- **Cosa si chiede**:
**1)** Nel brano sui salari tra Nord e Sud, quale paese viene preso come modello di riferimento?
**2)** Per favore, prosegui il brano sui salari tra Nord e Sud, riprendendo subito dopo la sua ultima frase.

- **Brano da leggere**:
________________

Taccola«Lasciate scendere i salari e il Sud crescerà»

L’economista Andrea Ichino, autore di un’analisi con Tito Boeri ed Enrico Moretti, presentata al festival dell’Economia di Trento: «Spostiamo la contrattazione sui salari nelle aziende». Gli effetti? Un abbassamento dei salari al Sud che porterebbe «più sviluppo ed equità» sia al Nord che al Sud

Oggi in Italia c’è un’eguaglianza nominale dei salari tra Nord e Sud che non giova a nessuno: non al Nord, dove un insegnante ha un potere di acquisto inferiore rispetto a un collega al Sud, a causa dell’alto costo delle case. E non al Sud, dove salari troppo alti rispetto alla produttività determinano alti tassi di disoccupazione e lavoro nero. È partendo da questi due punti che si è sviluppata un’analisi che contiene (implicitamente) una proposta shock: lasciare che la contrattazione salariale si sposti sulle aziende, in modo che i salari al Sud si abbassino e questo produca da una parte un aumento dell’occupazione al Sud. Dall’altra una nuova ondata migratoria da Sud a Nord, che viene vista come auspicabile per i giovani e per il paese. A curare la ricerca sono stati tre studiosi di eccezione: Andrea Ichino, economista all’Istituto universitario europeo di Firenze; Enrico Moretti, economista di Berkley, University of California, autore del best seller “La nuova geografia del lavoro”; e Tito Boeri, presidente dell’Inps, economista della Bocconi, fondatore de lavoce.info e direttore scientifico del Festival dell’economia di Trento. La ricerca è stata presentata ufficialmente proprio durante il Festival dell’economia di Trento, il 3 giugno. Il modello preso a riferimento è la Germania, dove, qualche anno dopo l’unificazione, fu consentito alle aziende più flessibilità nella determinazione dei salari. Oggi la forbice si è allargata e questo, sostiene l’analisi, ha portato benefici per entrambe le aree tedesche. Abbiamo chiesto ad Andrea Ichino quali potrebbero essere gli effetti della proposta e quali siano le prime risposte arrivate a seguito delle anticipazioni.

________________

- **Dati forniti**:

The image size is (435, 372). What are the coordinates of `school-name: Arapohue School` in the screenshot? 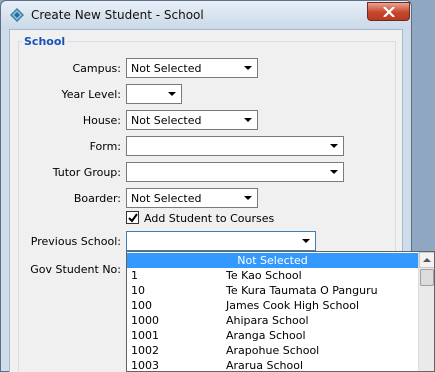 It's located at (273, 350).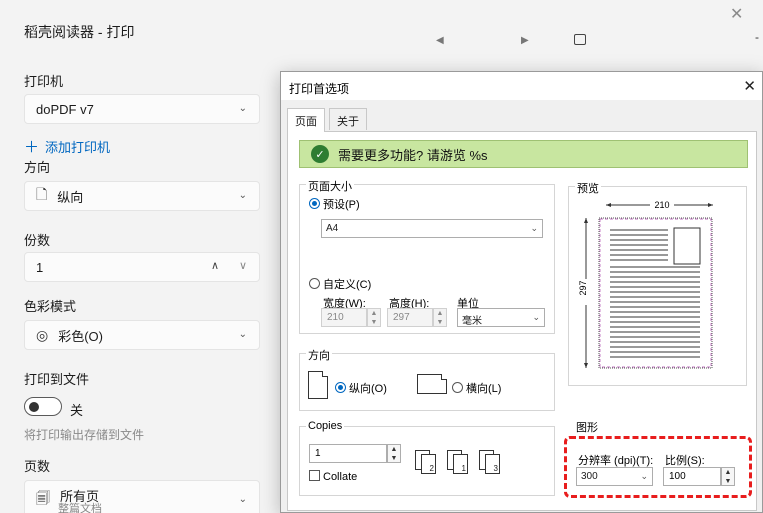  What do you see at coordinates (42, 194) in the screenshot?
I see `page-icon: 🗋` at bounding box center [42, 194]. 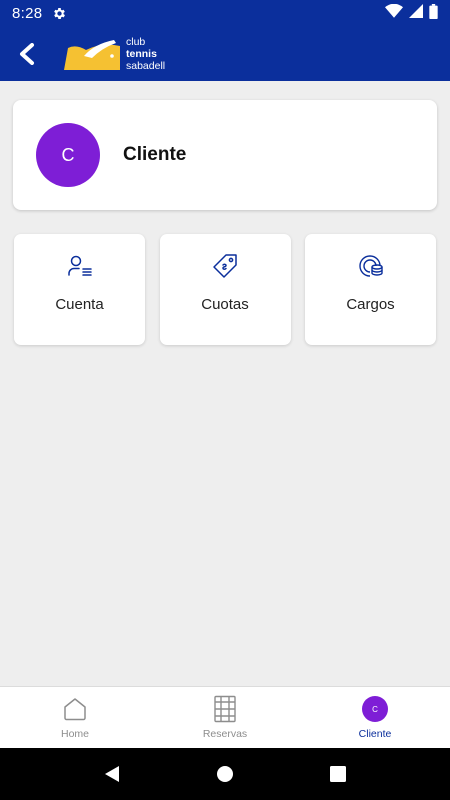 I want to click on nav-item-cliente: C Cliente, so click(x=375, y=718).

________________

- **Risposte per numero**:
**1)** La Germania.

**2)**
Professor Ichino, qual è il problema da cui siete partiti?
Il problema è l’uniformità dei salari nominali sul territorio. Il fatto, cioè, che i salari nominali siano, per via dei contratti sindacali e delle consuetudini nazionali, fissati in modo uguale in qualsiasi parte d’Italia. La produttività del lavoro, però, non è uguale nelle varie aree del paese. Di conseguenza, il costo del lavoro per unità di prodotto è inferiore al Nord rispetto al Sud. A parità di prezzi dei beni commerciati non solo localmente, questa situazione fa sì che la domanda di lavoro sia più alta al Nord che al Sud. Per questo storicamente si è creato un flusso migratorio di lavoratori dal Sud verso il Nord, che ha generato un aumento della domanda di case al Nord. E il prezzo della casa è la componente più importante dell’indice dei prezzi di una famiglia.

Che effetti produce questa situazione?
Il risultato è che il processo migratorio dal Sud verso il nord si è fermato nel momento in cui spostarsi da Reggio Calabria a Milano per avere un salario maggiore non era più conveniente. È vero che a Milano ci sono più occasioni di lavoro, ma costa talmente tanto vivere che non conviene spostarsi. Il punto fondamentale del nostro contributo è che per ottenere il “bene fittizio” dell’uguaglianza nominale dei salari, il sistema italiano crea delle iniquità reali molto gravi e di cui nessuno ha il coraggio di parlare.

Perché iniquità?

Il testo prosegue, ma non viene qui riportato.